Exercise prompt | Write out each line from the data below that includes the word "item".
◇ ◇ ◇ ◇ ◇
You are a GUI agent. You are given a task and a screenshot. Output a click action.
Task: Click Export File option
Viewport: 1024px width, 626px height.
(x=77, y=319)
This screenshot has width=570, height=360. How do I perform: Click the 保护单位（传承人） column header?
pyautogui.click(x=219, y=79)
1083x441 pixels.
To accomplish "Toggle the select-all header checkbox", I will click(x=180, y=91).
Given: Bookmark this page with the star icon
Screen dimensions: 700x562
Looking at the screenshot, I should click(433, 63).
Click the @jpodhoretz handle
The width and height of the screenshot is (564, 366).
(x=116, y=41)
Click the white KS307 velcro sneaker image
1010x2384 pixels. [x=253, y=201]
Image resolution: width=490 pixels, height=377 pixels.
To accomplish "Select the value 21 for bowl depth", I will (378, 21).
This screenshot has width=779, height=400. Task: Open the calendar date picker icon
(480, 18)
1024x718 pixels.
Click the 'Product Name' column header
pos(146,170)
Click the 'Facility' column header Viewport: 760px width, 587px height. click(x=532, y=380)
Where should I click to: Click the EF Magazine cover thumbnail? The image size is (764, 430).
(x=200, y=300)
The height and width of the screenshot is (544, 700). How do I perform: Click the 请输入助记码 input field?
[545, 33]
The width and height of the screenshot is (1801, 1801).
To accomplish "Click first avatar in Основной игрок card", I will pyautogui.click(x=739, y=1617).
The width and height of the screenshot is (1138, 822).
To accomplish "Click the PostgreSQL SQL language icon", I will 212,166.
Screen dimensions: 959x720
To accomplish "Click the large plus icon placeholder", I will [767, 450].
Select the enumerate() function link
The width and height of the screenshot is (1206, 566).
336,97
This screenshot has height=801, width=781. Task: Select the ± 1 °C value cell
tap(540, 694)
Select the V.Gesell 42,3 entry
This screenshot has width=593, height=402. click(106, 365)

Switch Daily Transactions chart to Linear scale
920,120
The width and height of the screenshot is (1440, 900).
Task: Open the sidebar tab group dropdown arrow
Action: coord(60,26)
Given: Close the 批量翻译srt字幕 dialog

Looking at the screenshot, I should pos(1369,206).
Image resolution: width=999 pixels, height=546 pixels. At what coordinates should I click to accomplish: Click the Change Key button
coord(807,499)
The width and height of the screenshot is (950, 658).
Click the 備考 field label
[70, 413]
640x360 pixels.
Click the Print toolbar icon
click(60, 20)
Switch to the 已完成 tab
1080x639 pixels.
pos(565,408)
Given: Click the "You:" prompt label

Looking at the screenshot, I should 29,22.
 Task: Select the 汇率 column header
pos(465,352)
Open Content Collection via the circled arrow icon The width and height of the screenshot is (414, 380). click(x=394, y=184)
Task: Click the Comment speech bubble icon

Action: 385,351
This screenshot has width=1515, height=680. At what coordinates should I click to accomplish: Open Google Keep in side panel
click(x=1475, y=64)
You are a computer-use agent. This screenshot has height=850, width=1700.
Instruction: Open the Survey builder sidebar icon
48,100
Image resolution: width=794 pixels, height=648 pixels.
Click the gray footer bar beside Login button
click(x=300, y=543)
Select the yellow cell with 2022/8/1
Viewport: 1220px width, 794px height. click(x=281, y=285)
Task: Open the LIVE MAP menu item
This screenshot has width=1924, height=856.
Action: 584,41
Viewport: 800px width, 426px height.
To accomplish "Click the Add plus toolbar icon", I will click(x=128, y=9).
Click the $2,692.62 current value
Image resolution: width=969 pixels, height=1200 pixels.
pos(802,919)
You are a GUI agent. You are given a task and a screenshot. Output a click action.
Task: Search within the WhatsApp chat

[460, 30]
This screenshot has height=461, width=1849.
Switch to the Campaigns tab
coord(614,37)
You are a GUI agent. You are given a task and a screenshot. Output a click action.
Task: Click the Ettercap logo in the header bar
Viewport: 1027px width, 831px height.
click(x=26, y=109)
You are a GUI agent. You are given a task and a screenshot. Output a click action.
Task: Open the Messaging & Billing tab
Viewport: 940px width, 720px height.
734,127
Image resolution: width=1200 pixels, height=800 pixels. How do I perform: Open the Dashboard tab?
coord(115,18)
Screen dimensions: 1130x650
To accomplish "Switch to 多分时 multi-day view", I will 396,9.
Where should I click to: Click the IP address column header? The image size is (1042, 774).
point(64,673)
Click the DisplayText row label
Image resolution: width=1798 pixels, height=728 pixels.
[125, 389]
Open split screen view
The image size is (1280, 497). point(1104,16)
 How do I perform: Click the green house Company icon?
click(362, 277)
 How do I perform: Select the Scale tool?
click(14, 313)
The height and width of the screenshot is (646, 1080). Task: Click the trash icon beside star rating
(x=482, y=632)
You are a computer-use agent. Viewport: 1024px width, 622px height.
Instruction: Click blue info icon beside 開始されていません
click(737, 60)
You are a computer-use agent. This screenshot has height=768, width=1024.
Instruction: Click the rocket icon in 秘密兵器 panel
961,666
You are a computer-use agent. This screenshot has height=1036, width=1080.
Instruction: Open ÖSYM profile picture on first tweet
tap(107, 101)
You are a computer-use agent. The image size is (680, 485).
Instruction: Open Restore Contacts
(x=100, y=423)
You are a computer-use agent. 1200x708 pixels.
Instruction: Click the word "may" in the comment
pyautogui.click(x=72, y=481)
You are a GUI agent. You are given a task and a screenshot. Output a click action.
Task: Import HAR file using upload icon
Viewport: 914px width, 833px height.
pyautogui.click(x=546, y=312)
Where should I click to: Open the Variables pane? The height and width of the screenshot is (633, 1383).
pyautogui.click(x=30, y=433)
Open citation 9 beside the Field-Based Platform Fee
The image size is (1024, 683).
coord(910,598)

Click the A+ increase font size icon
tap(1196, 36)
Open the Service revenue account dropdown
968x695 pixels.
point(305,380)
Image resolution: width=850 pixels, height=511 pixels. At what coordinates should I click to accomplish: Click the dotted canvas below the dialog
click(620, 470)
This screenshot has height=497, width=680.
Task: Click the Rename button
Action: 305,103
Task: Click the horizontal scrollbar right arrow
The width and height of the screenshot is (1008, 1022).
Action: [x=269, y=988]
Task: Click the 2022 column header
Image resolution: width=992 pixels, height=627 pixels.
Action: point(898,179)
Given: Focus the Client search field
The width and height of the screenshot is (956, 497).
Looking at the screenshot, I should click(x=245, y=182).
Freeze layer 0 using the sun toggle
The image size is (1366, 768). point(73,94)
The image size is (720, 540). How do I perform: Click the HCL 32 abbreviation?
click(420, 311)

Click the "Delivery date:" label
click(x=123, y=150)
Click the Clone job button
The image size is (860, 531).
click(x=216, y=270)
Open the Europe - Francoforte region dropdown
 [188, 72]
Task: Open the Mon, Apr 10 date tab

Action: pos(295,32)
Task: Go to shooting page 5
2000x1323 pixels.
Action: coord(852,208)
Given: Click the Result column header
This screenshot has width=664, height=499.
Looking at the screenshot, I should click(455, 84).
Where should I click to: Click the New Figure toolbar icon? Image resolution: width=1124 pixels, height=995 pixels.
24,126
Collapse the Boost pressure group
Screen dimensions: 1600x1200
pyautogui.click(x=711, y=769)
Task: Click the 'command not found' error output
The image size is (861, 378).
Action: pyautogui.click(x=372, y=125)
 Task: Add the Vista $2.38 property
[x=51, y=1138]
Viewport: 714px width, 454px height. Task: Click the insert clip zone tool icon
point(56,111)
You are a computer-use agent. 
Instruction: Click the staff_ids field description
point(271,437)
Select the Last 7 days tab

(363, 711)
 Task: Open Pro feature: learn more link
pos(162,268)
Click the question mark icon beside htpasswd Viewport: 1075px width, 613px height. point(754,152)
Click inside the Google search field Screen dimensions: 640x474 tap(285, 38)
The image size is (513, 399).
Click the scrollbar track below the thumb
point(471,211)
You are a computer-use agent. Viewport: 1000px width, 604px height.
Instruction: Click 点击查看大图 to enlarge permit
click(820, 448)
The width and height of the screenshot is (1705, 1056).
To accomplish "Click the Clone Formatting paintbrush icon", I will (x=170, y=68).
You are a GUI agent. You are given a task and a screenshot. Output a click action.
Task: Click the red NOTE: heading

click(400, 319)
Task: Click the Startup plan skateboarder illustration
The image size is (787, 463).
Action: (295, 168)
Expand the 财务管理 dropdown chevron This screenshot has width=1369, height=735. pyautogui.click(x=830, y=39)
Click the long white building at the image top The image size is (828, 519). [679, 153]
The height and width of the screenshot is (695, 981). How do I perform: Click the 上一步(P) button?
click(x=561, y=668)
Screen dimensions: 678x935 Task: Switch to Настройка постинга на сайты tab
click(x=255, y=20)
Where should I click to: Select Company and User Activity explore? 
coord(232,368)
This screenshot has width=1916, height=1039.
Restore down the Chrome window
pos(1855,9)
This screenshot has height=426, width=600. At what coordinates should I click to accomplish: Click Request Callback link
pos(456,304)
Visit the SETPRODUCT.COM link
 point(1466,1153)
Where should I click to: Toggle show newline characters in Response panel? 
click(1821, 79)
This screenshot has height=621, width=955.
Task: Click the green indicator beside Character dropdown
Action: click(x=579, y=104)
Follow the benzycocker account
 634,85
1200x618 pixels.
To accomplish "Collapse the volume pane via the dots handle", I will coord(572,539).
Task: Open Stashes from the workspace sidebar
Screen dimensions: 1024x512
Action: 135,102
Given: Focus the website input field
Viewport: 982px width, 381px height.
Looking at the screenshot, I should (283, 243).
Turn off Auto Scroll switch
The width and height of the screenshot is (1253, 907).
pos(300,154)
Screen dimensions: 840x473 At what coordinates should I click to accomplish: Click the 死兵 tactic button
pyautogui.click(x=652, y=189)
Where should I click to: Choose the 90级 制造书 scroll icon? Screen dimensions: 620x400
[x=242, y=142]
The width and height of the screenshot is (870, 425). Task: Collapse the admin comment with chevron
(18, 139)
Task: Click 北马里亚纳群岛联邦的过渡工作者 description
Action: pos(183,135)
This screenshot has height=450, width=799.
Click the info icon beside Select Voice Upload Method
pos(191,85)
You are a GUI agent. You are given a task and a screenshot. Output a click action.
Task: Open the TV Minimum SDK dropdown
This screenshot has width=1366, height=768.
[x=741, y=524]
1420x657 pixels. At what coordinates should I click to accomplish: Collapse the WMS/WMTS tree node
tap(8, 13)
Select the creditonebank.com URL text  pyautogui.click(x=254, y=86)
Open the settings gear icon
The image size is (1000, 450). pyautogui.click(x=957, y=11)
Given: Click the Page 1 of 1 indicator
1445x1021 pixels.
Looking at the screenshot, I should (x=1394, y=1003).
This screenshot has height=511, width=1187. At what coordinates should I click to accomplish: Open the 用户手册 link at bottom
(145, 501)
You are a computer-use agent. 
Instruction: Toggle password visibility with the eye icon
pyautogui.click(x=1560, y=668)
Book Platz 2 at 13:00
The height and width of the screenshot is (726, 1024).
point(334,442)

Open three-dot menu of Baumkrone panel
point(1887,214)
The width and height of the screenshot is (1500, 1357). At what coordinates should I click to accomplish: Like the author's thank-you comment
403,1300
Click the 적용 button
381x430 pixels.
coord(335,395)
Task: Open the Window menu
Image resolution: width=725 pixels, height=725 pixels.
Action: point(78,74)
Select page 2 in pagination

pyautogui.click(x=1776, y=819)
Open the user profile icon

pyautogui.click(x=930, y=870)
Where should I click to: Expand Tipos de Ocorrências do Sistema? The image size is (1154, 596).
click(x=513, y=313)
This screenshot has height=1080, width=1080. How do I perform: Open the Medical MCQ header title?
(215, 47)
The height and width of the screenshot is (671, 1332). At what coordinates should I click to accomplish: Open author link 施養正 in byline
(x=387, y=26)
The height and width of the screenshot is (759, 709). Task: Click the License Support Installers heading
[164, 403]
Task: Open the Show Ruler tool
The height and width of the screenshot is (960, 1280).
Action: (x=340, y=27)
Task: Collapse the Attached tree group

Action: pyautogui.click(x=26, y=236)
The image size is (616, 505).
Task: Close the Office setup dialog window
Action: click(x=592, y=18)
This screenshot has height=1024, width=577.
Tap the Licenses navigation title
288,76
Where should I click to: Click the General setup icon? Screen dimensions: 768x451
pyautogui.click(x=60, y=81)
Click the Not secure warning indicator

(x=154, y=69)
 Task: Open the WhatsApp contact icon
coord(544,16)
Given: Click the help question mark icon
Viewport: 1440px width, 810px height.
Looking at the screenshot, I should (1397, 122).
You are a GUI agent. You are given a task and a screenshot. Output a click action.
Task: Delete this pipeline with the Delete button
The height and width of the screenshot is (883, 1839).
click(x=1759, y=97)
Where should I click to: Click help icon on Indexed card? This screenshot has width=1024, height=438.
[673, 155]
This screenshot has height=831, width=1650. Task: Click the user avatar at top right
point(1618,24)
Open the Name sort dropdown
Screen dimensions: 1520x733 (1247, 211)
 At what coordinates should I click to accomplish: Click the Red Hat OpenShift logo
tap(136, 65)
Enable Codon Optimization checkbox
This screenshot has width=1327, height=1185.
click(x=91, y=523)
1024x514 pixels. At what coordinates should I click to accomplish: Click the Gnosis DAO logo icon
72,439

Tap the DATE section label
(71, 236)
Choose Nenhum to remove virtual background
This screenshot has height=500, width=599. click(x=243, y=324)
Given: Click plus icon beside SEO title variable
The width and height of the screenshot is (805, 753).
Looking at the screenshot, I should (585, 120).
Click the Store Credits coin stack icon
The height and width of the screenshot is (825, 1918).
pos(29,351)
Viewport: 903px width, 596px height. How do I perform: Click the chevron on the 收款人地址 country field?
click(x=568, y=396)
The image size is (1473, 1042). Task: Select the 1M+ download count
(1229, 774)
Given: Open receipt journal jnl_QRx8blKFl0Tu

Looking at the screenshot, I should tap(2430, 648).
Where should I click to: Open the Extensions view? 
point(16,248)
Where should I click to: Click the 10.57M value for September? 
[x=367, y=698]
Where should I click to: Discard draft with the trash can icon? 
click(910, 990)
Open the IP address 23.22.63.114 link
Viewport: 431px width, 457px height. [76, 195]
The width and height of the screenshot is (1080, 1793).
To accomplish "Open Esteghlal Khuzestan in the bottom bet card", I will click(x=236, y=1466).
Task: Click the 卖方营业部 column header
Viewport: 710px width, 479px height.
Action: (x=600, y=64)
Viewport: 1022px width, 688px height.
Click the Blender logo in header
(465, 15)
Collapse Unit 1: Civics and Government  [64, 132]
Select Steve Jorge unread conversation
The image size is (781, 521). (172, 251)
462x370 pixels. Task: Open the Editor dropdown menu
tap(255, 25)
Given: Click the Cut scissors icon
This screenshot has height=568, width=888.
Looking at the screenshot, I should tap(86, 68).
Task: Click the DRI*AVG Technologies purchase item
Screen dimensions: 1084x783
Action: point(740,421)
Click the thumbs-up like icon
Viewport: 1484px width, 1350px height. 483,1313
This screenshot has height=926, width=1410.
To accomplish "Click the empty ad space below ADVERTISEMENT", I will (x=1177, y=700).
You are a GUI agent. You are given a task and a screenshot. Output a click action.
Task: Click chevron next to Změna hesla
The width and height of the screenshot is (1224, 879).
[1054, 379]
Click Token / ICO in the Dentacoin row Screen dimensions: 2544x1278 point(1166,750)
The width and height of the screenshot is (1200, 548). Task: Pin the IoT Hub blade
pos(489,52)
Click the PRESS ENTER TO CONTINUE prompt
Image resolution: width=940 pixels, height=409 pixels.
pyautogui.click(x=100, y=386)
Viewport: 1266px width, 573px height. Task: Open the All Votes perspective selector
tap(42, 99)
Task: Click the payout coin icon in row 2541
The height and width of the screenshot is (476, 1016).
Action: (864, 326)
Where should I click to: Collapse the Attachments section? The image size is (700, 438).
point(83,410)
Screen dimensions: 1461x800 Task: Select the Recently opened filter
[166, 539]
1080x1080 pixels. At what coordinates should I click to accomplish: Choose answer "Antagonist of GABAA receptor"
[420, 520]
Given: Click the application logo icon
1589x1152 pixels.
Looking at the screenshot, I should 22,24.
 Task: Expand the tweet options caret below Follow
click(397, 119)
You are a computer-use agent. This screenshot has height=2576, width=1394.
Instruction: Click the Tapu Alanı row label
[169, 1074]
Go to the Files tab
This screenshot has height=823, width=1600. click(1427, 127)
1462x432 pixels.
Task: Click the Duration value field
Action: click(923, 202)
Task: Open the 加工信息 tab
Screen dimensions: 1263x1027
◇ ◇ ◇ ◇ ◇
Answer for the task |
Task: Open the LIVE MAP menu item
Task: Click the DRI*AVG Technologies purchase item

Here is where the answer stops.